In May 1966, it converted into Malaysia-Singapore Airlines (MSA). In 1968, first time ever happened, its annual revenue had hit up to S$100 million. At the same time, the sarong kebaya uniform were introduced for the Singapore Girl, which was designed by French couturier Pierre Balmain. In 1972, “MSA” has split into 2 new entitles; Singapore Airlines and Malaysian Airlines. The following years was committed to expansion and strengthening the newly form Singapore Airlines. In order to produce more proficient services at Paya Lebar Airport, Singapore Airport Terminal Services (SATS), was set up. On 1 July 1981, the services was shifted from Paya Lebar to the new Singapore Changi Airport. Two years later, Airline House, Singapore Airlines corporate headquarters in the Changi Airfreight Centre was officially opened. Singapore Airlines became the first airline to operate a B747-400 on a commercial flight across the Pacific.
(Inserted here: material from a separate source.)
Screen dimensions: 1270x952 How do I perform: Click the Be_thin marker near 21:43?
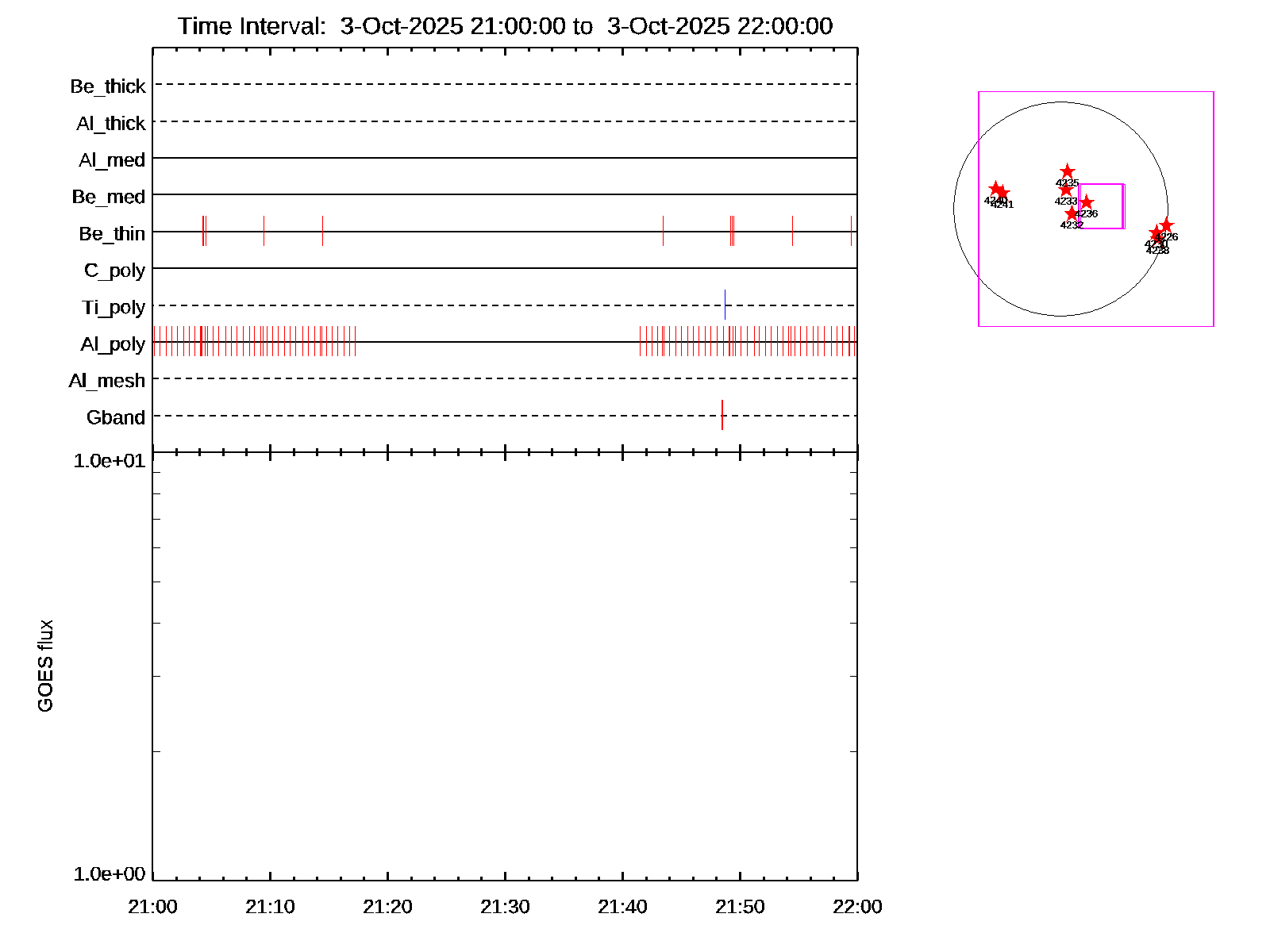663,231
Furthermore, “Tradewinds”, a Singapore Airlines subsidiary, became Singapore’s second airline in February 1989 who has a nickname called “silkAir” which has an established network of more than 30 destinations in the region. On 22 November 1990, with the arrival of SQ23 from Amsterdam, Singapore Airlines embark operations from the new Terminal 2 at Singapore Changi Airport. In September 1998, Singapore Airlines instill new standards in air travel by launching a new suite of products and services that worth S$500 million across all there classes of travel that offers better standards and comfort. In 1989, Singapore Airlines (SIA) launched KrisFlyer, its first exclusive programme that consist of First, Business and Economy Class customers to earn mileage credits.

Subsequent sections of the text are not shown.